When it comes to restaurant ordering decisions on the go, Pizza Hut is putting customers firmly in the driver’s seat.
The Plano, Texas-based division of Yum! Brands Inc. has teamed with global payments company Visa Inc. and technology consulting firm Accenture to develop a concept “connected car” for mobile purchases from automobiles, the chain said last week.
Cars may well be on the road to becoming high-horsepower mobile-buying devices.
Pizza Hut and its partners demonstrated the connected car at the Mobile World Congress in Barcelona, Spain, and they expect to conduct a three-month test of the new commerce on wheels in Northern California this spring, according to a statement from the companies.
The connected car features Visa Checkout, the company’s online payment service; cellular connectivity; Bluetooth Low Energy (BLE); as well as beacon technology at Pizza Hut restaurants, which can alert staff members when customers’ cars arrive at the location.
“We’re committed to offering speed and convenience to our customers when ordering online, and this new connected car technology is the latest way for us to do that,” said Baron Concors, Pizza Hut’s chief digital officer. The brand launched Visa Checkout last September with a one-million-pizza giveaway.
“We have the largest suite of mobile apps and are proud to be the exclusive pizza company to offer Visa Checkout, so with our history of innovation, it only made sense for us to be the first to test the beacon technology in cars,” Concors said.
Connected cars are on the way to widespread adoption, new research indicates.
“By 2020, it is estimated that more than 250 million vehicles worldwide will include some form of embedded connectivity,” said Bill Gajda, Visa’s senior vice president of innovation and strategic partnerships, citing January forecasts from the research firm Gartner.
“As the number of connected cars on the road increases, so does our ability to bring secure online commerce to consumers everywhere,” Gajda said. “We initially focused on a specific use case — ordering a meal on your way home — but we envision a world where consumers can seamlessly make many of their everyday purchases from the car.”
Business Insider’s research found that people spend an average 6.5 hours per week in their cars, and speculated that dashboards could become digital platforms for marketers.

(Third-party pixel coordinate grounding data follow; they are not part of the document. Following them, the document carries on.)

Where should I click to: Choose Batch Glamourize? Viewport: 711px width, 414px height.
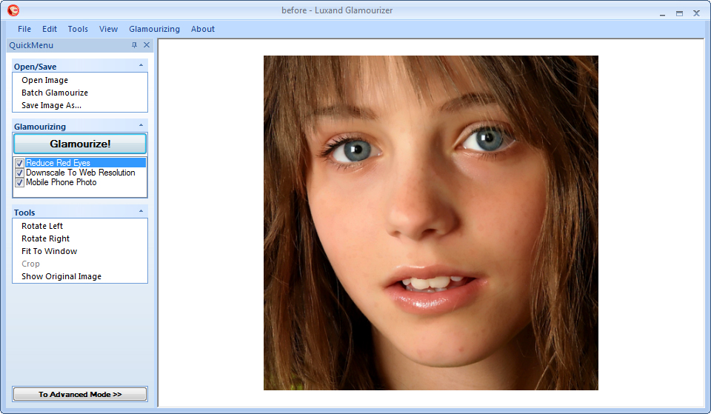click(55, 93)
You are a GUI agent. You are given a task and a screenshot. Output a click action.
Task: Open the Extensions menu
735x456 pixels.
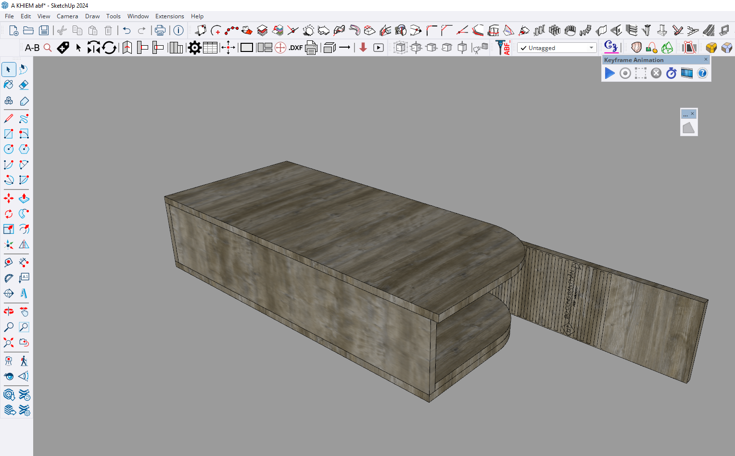coord(169,16)
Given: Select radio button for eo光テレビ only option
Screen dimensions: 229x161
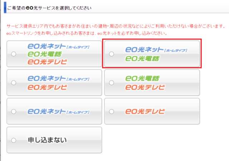Looking at the screenshot, I should click(x=111, y=111).
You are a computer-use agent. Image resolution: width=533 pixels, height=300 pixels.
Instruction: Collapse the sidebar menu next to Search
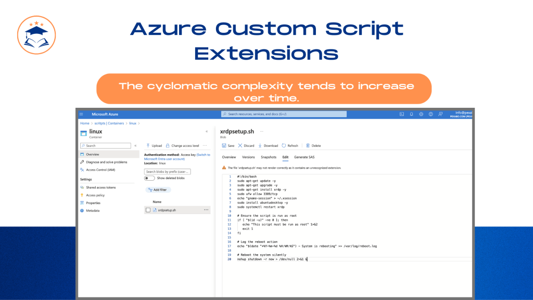point(135,146)
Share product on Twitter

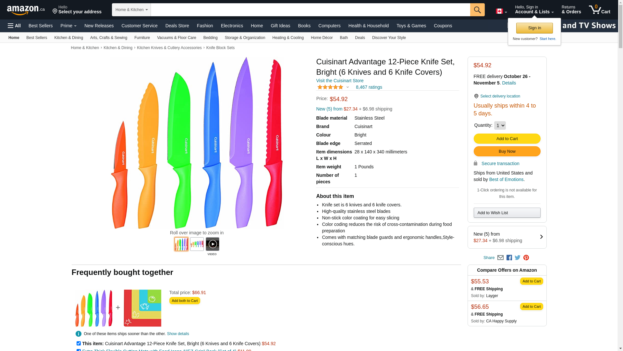pos(518,258)
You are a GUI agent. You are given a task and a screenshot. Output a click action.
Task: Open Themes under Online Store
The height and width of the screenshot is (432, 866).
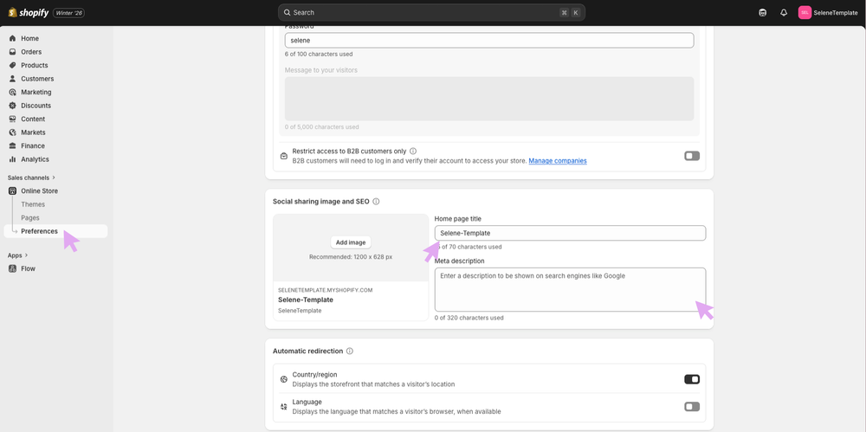coord(33,204)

BI Intelligence estimated revenue from connected services is expected to top $152 billion by 2020, including entertainment apps with connections to Facebook, Pandora and Yelp, and safety management such as road condition and hazard alerts.

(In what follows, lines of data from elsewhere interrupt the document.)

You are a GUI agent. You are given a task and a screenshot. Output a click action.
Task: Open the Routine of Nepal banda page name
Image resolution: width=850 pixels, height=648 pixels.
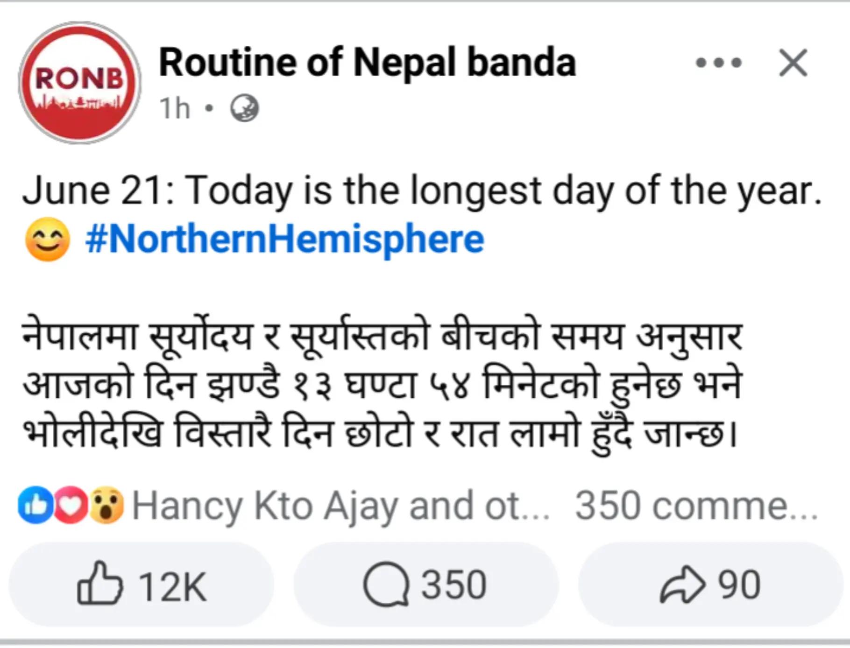(x=368, y=63)
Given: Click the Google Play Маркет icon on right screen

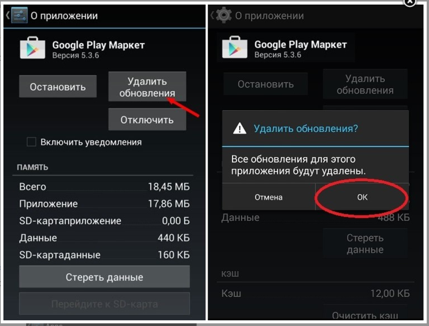Looking at the screenshot, I should point(235,47).
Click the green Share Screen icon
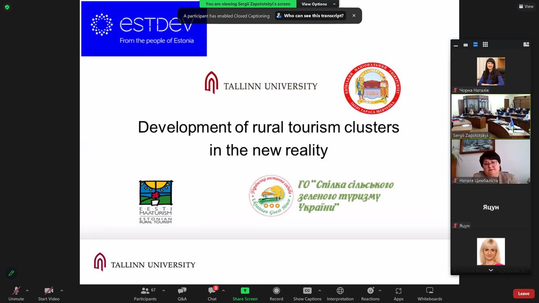 pyautogui.click(x=245, y=291)
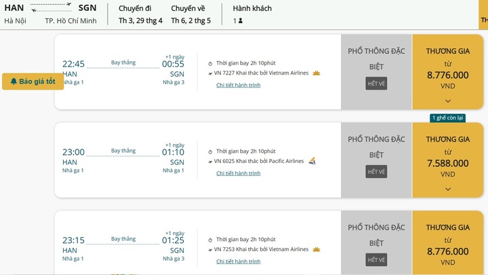Expand Thương Gia fare priced 7.588.000 VND
Screen dimensions: 488x275
click(447, 189)
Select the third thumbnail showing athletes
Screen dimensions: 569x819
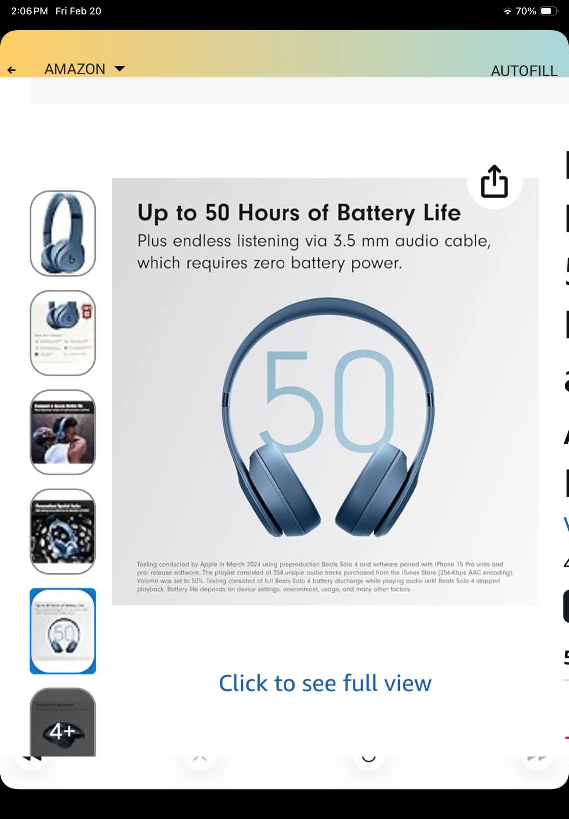click(x=63, y=432)
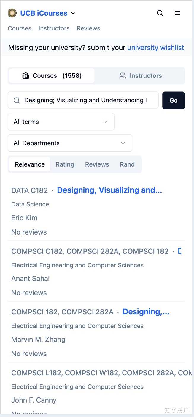Open the All Departments dropdown

click(x=70, y=143)
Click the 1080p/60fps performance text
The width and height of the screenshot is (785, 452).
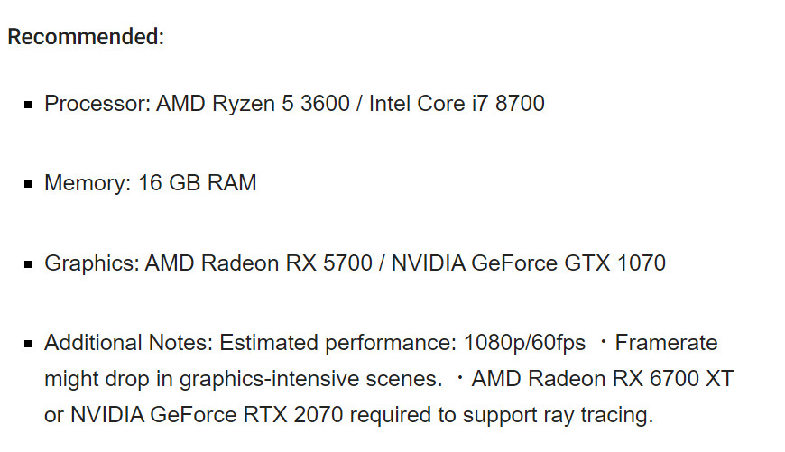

About a quarter of consumers told BI Intelligence they would be willing to receive in-car advertising if it meant they got free basic services in exchange.
“This means marketers are likely to have a big opportunity to tap into the connected-car market,” Business Insider said.
Technology firms are upping their game in providing software for the connected cars. Overshadowed in its announcement Monday of the new Apple Watch, Apple Inc. said every major automaker is now committed to delivering vehicles featuring its CarPlay software in future vehicles.
Apple CarPlay, introduced a year ago, is software installed in the infotainment system of a car that allows a connected iPhone to take over the dashboard display, replacing it with a simplified version of Apple's operating system. CarPlay users can interact with the audio and audio-streaming services, messages, maps and phone functions of their iPhone.
As operations options in the car increase, so do the places where drivers can spend money. Pizza Hut’s partnership with Visa is a foray into car commerce that the credit card company foresees expanding beyond ordering food at restaurants to such purchases as gasoline, transit and parking payments.
Some observers said the connected-car technology would be ideal for travelers and rental car companies.
“The most obvious initial travel use case is in car rentals, where tour operators and local destination attractions can offer drive-by deals for nearby travelers,” noted Nick Vivion, a writer for Tnooz.
“And rather than simply hoping that the traveler stops, the purchase can be completed right in the car, thus guaranteeing the transaction,” Vivon said. “This form of marketing is also inherently trackable, as all the pieces exist for proper ROI measurement.”
Vivion noted that Hertz is already experimenting heavily with the new technologies.